Running Faster to Slow Down
This is a story about recovery. A pair of black running shoes brings together disbelief, endurance, and self-care. This journey is based on Wanyi’s personal experiences. She has no doubt there are others who have had different experiences from hers, so please keep that in mind when reading her story.
Once upon a time, there was an adventure to find the answer to a riddle: How could something make a happy person sad and a sad person happy? What could this thing be? And why would such a thing exist?
The year 2022 marked my eighth year in Canada. It was a complicated year for me. There were several things I was supposed to accomplish, including getting a master’s degree, being excited to find a job, and applying for my parents’ sponsorship. But none of these goals quite worked out. The gravity of these unachieved accomplishments was palpable.

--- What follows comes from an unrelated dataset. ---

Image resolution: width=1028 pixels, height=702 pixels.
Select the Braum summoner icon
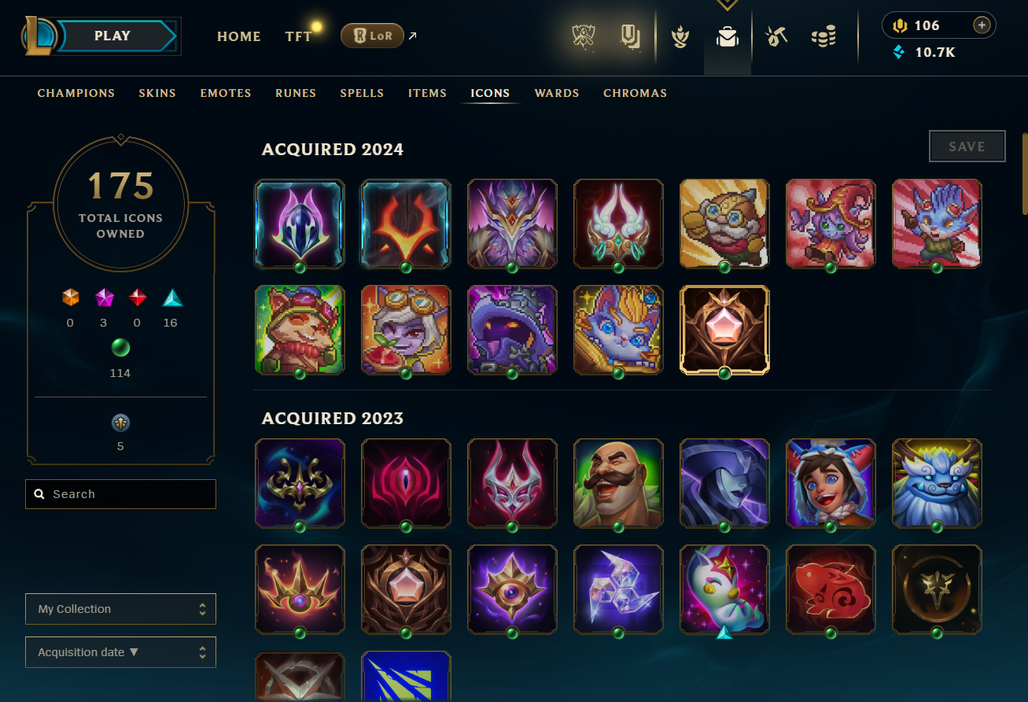[618, 483]
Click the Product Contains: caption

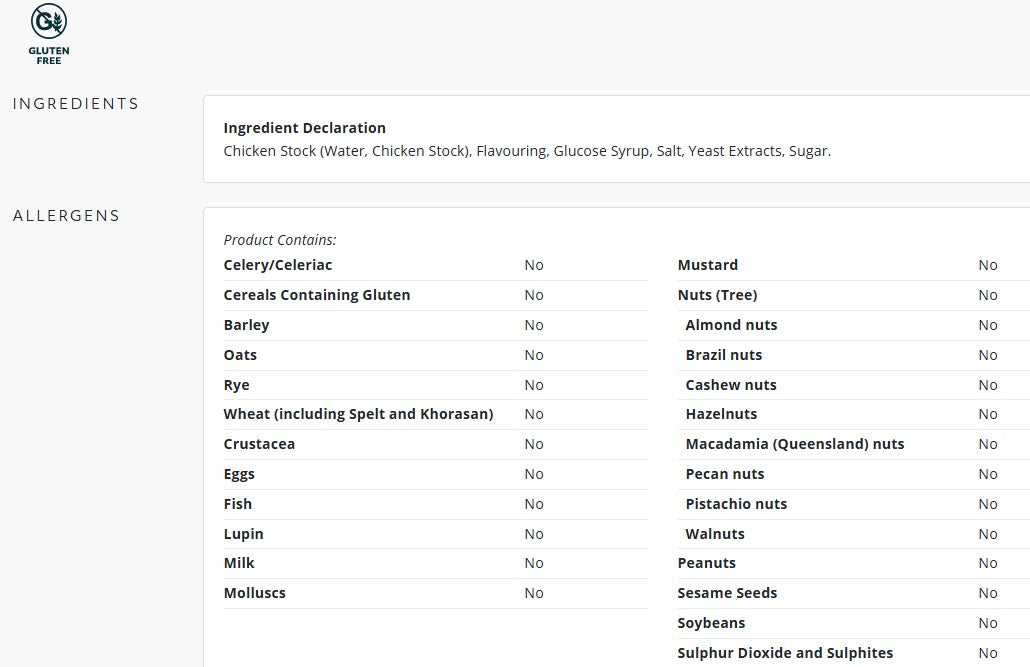tap(280, 240)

I started doubting myself. Okay, screw it if life decides to screw me. But where was the switch to flip so I could restart? I just couldn’t escape from the ripple effects of those unrealized goals. Life seemed not to accommodate my desire. Should I just let it be? Fight back? Or let it surprise me and see what I can do? Pressure and failures insidiously clouded my mind and ate away at me.
I started seeking help. However, seeing a psychiatrist is often plagued by negative responses from others, sometimes even family members. I didn’t know how to explain my experience to others or tell people about it, and I knew that my parents would’ve preferred to see me seeking help from a psychic rather than a psychiatrist. Back home, only “abnormal” people need psychiatrists.
My own anxieties about goals create an internal dialogue with the objective me. These intimate and imaginary conversations just push my mind to the edge of self-doubt and irrationality. However, in 2022, with all my plans on the horizon, the aspirational model that I had once found in my past suddenly became less desired and more daunting.
My therapist suggested that I start jogging on a trail. So, I started running. I wanted to gain some control back.
One day, I walked into a shoe outlet and noticed a “for sale” price tag right in front of a pair of shoes that caught my eye. Lack of funds limited my options. I doubted if these shoes could help me run farther and faster, but they were all I could afford, and I sort of liked their design…
Although they did not appear to be steady, they steadily supported me and relieved my anxiety. They accompany me while I run, from one kilometre to ten kilometres. They help me run fast while reducing my anxiety. They help me gain trust in the process, celebrating my failures instead of running away from them.
They remind me that life is a slow, steady climb. What’s in the past stays in the past, not now, not the future.
I had always felt the need to live with expectations. I kept trying to find out why I experienced burnout and found it difficult to pull myself together. To become resilient, I had been pushing through difficult times and trying to change my perspective. But I had forgotten to recover, until it was too late and I hit the wall.
I’m not the same protected and dependent girl that I was eight years ago. I’m in a place where I belong and try to be myself. I’d like to give myself a pat on my back and say, “Thank you for being yourself.” These eight years turned me into a different person.
My running shoes have supported me with and without my attention. The closest interaction I have with them is when I tie them on my feet and untie them after running. Indeed, I engage with them throughout the journey. They are visible to my eyes but invisible to my heart/mind.
All pressures and expectations melt away in the midst of the whispering green leaves and chirping birds.
Life can be complicated and overwhelming, and sometimes I want to flee. But I can’t. So I run. Running has taken me through many rounds of honest investigation.
And although I cannot run away, I can run for myself.
Wanyi Liang is an immigrant from South China and a graduate student in sociology at York University. Over the past two years, she has worked as a volunteer at The People’s Pantry and has become interested in community services for studies and career planning. Reading and writing are Wanyi’s favourite activities. The Shoe Project has helped her regain her writing power.